GIC has been engaging in propaganda to ‘boost’ its performance, eg disclosing irrelevant information to mask its poor returns.

Since GIC invests in only foreign assets which carry high forex and political risks, one would have expected a higher rate of return. Instead, GIC has disappointed and due to its poor performance, it has forced PAP to pay low returns to CPF members for more than 2 decades.

In this post, we’ll take a look at its 5-year rate of return and GIC’s preference to disclose this in USD but not in SGD.

According to GIC, its 5-year rate of return in US$ has fluctuated between 2.6% and 12.4% since 2011.

From 2011 to 2016, US$ had depreciated in 4 out of 6 years (31 Dec exchange rate)**. By disclosing a US$ rate, GIC has therefore ignored the fact that our investments in SGD have depreciated. GIC has therefore been telling us half the story/half truth with regard to its investment performance.

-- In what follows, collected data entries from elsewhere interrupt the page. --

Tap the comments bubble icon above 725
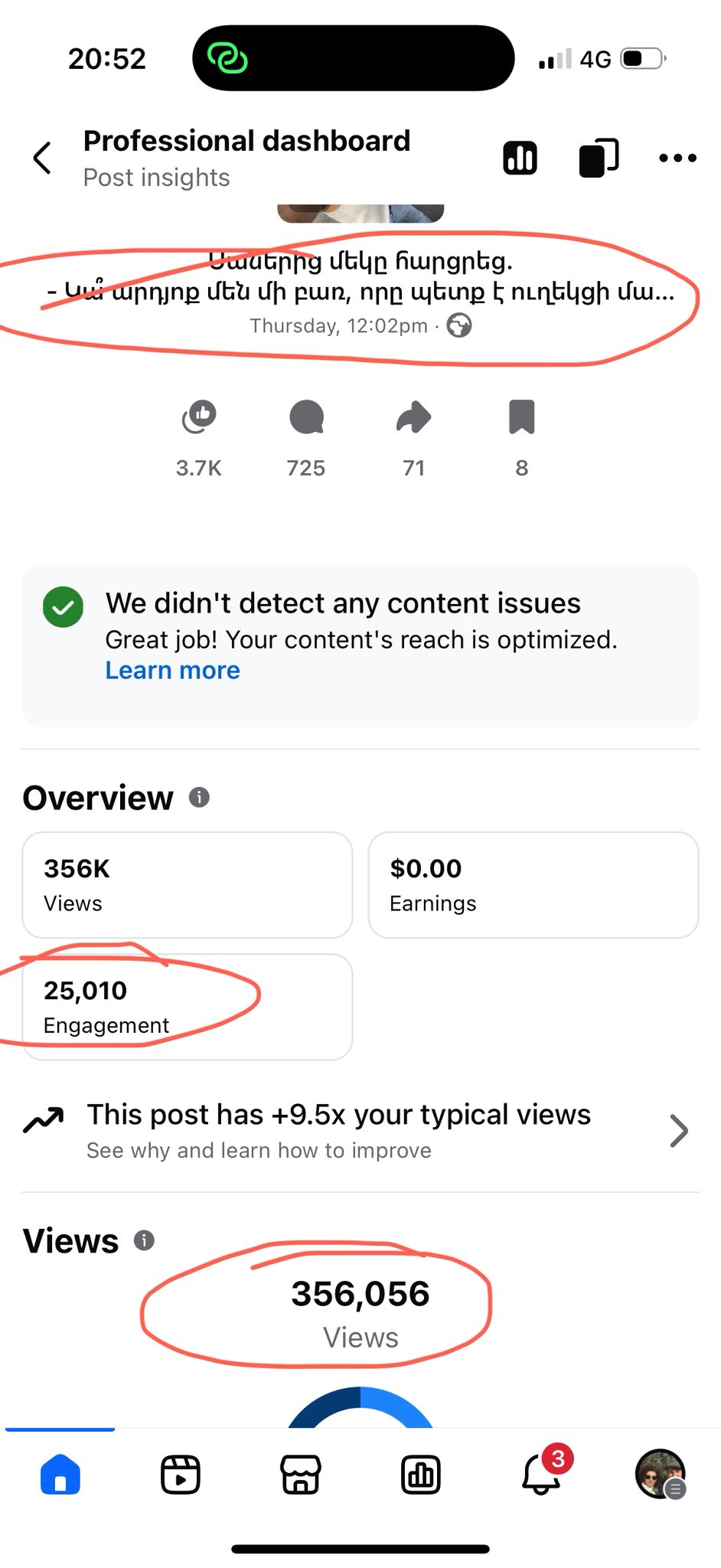The height and width of the screenshot is (1568, 721). click(x=306, y=418)
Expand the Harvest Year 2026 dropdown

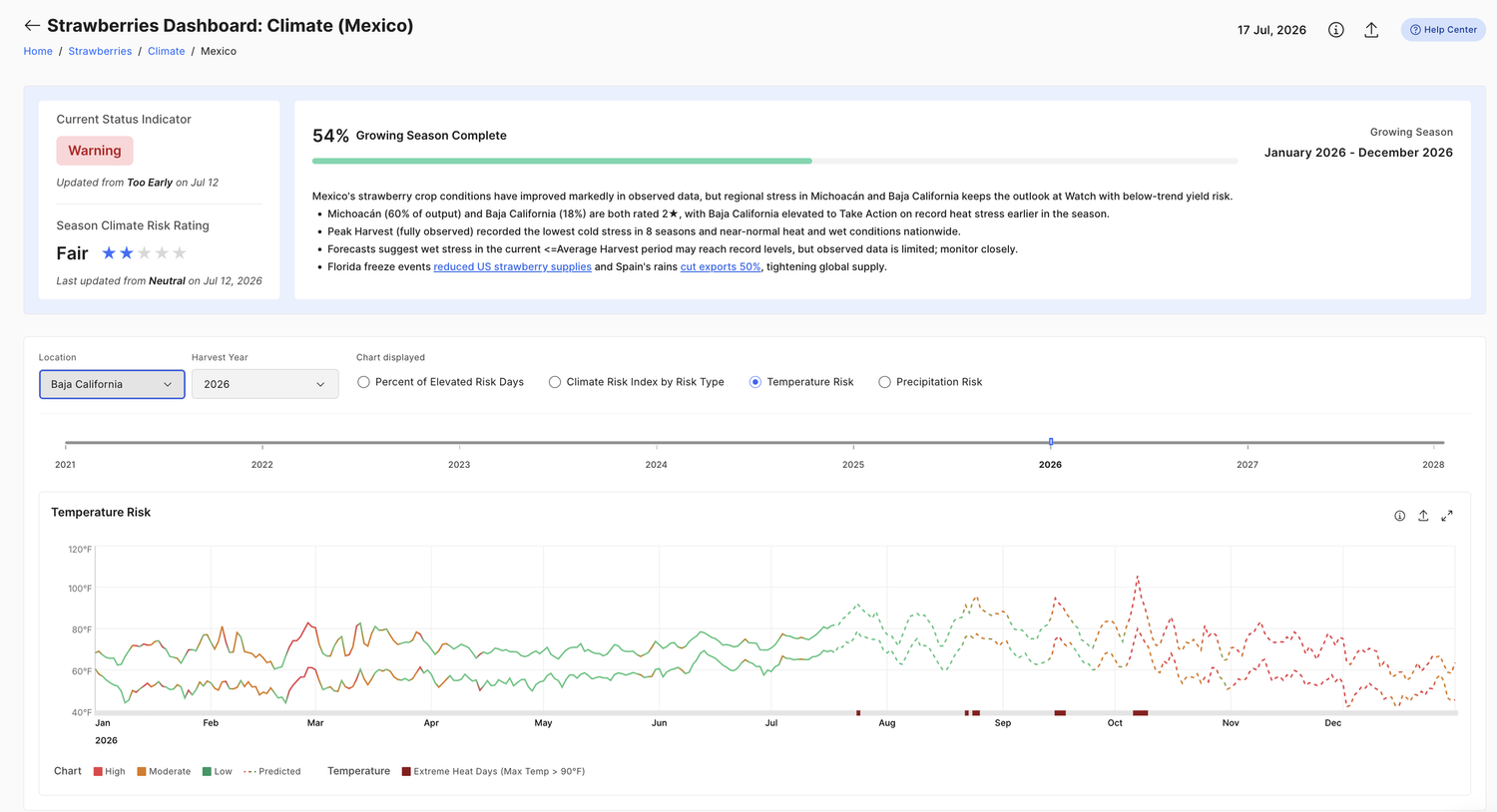point(264,384)
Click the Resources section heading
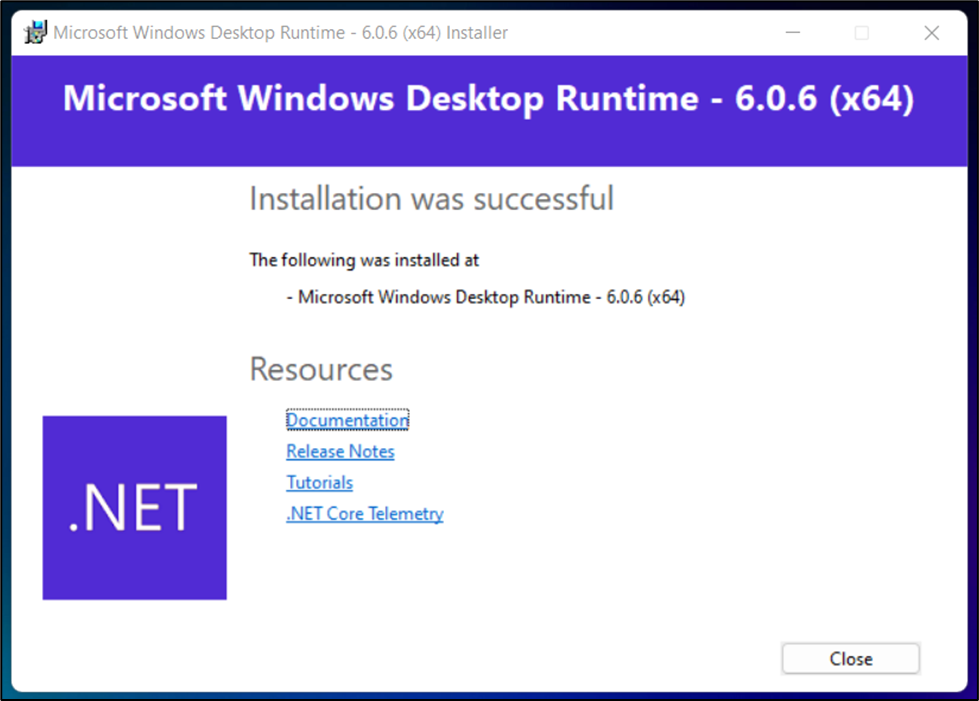979x701 pixels. coord(321,369)
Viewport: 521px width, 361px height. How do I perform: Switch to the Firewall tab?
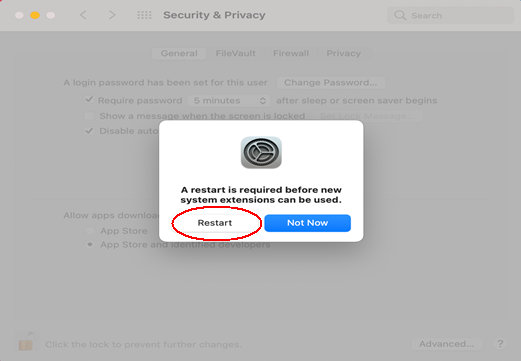coord(291,53)
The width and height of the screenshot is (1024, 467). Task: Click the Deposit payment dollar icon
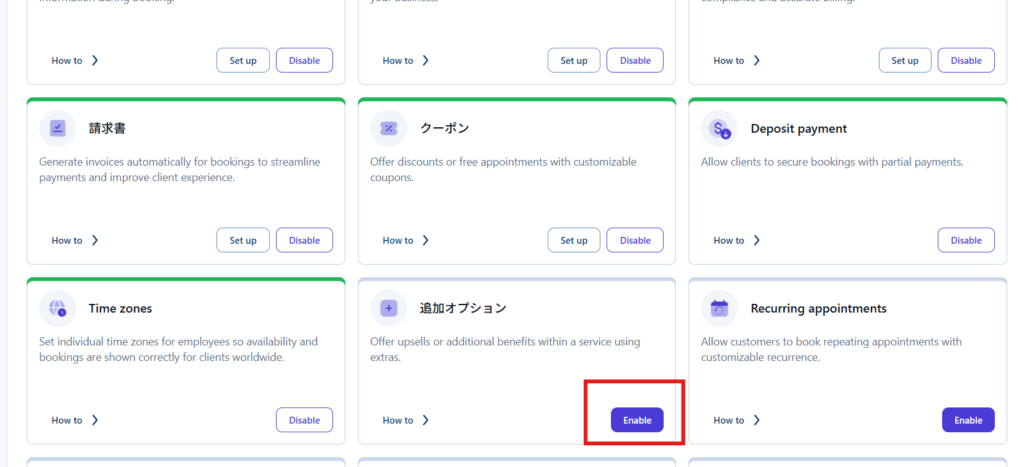point(719,129)
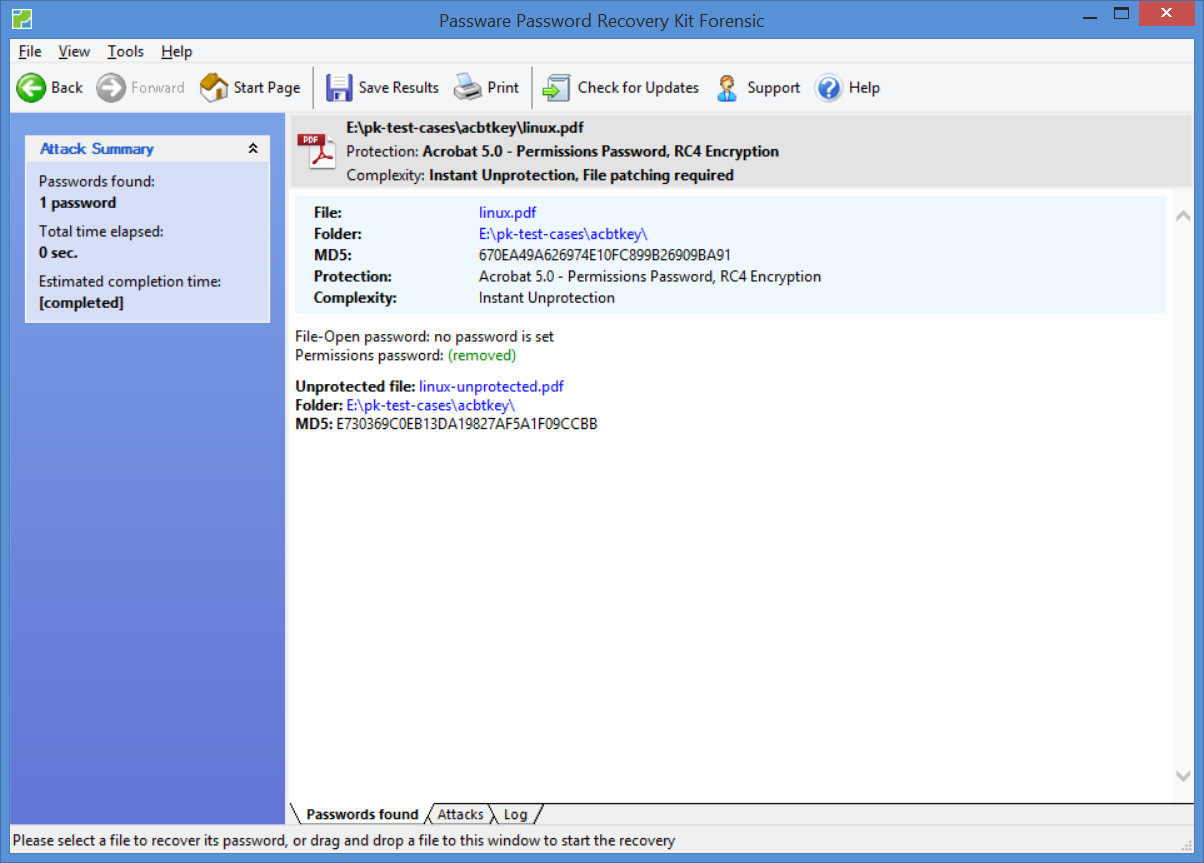Screen dimensions: 1204x863
Task: Click the Save Results floppy disk icon
Action: [340, 88]
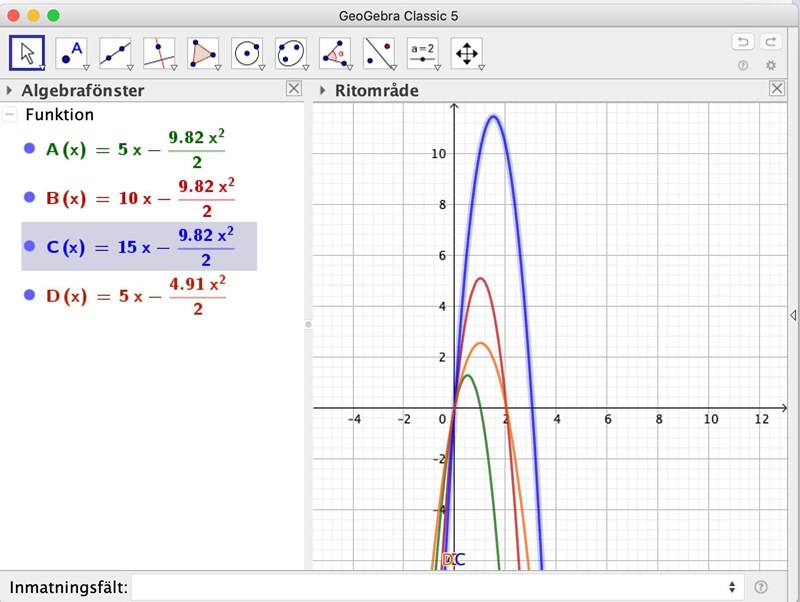This screenshot has width=800, height=602.
Task: Select the Angle tool
Action: tap(335, 53)
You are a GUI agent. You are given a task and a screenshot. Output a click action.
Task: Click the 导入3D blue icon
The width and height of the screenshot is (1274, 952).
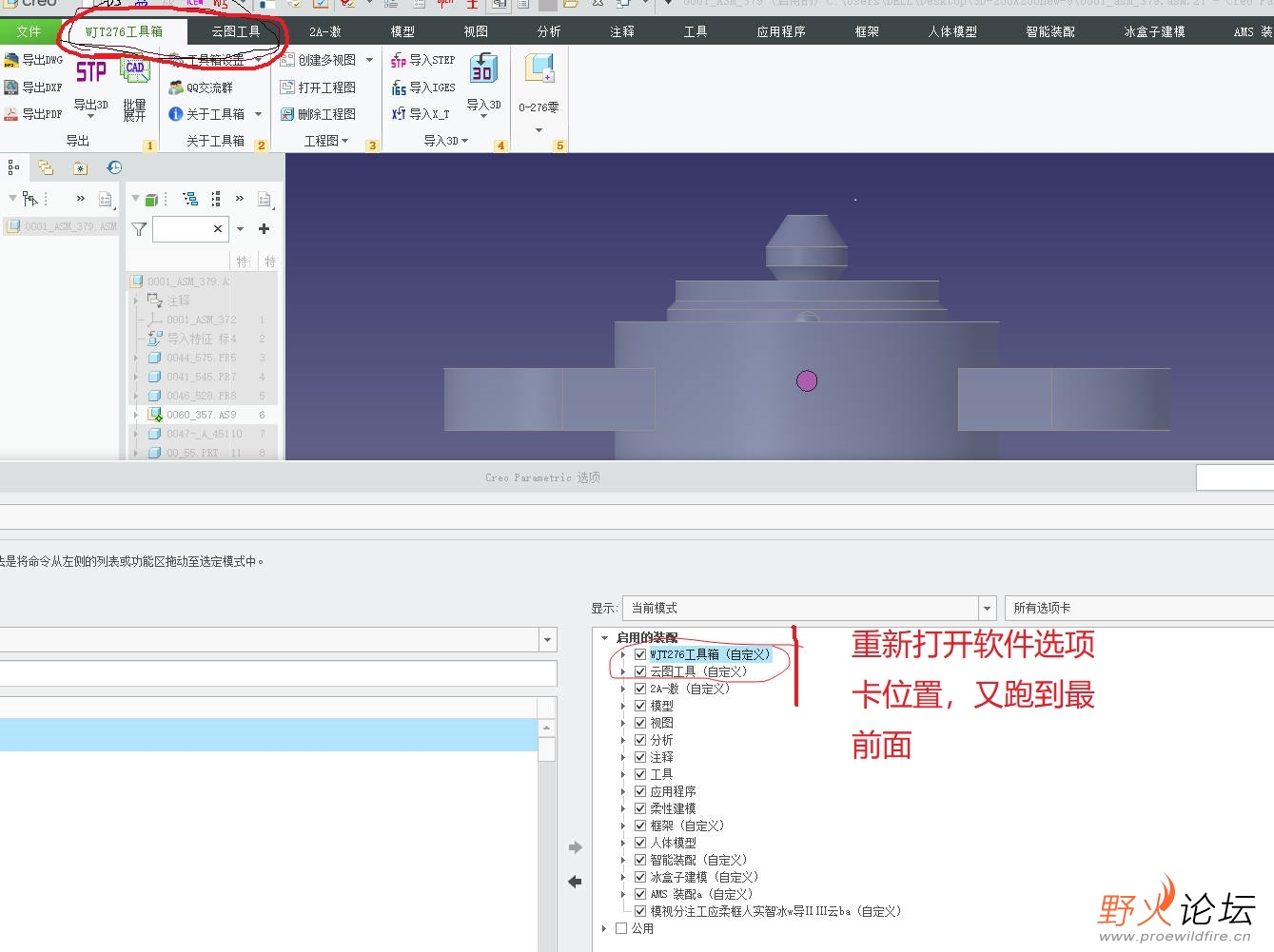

In order to compute a US$ rate of return, the invested amount in SGD would first have to be converted to USD. To compute a SGD rate of return, the total returns plus capital in USD would have to be converted back to SGD at the end of the 5-year period.

An example using an initial capital of SGD 100 with a US$ 6.3% rate of return is shown in the table below.

From the table above, the 6.3% rate of return in US$ is in fact only 2.8% in SGD. This is due to the 15% depreciation of USD by the end of the 5th year. (Investing in foreign assets carry high risk.)

Using the same method of calculation, it can be seen that the 5-year rate of return from 2011 to 2016 in SGD is much lower than in US$ (table below).

Whenever US$ depreciated, the rate of return in SGD fell and vice versa.  GIC’s 5-year rate of return was below average CPF interest rates in 3 years, even negative in 2013.

But since returns would have to be eventually converted to SGD, shouldn’t GIC also disclose figures in SGD?

Should GIC be allowed to conveniently use the higher USD rate of return to mask its poor returns in SGD?

Hmm … why does GIC prefer to report its rate of return in US$ and not SGD?

Perhaps GIC does not want to cause panic among stakeholders?   Maybe CPF members should just act stupid. 😦

CPF members could easily achieve a 4.7 rate of return by investing in our local stock market. Why should GIC take high forex and political risks to achieve such low returns?

I should have used 31 March exchange rates instead.  There is a discrepancy and GIC’s rate of return should have been lower.  My apology.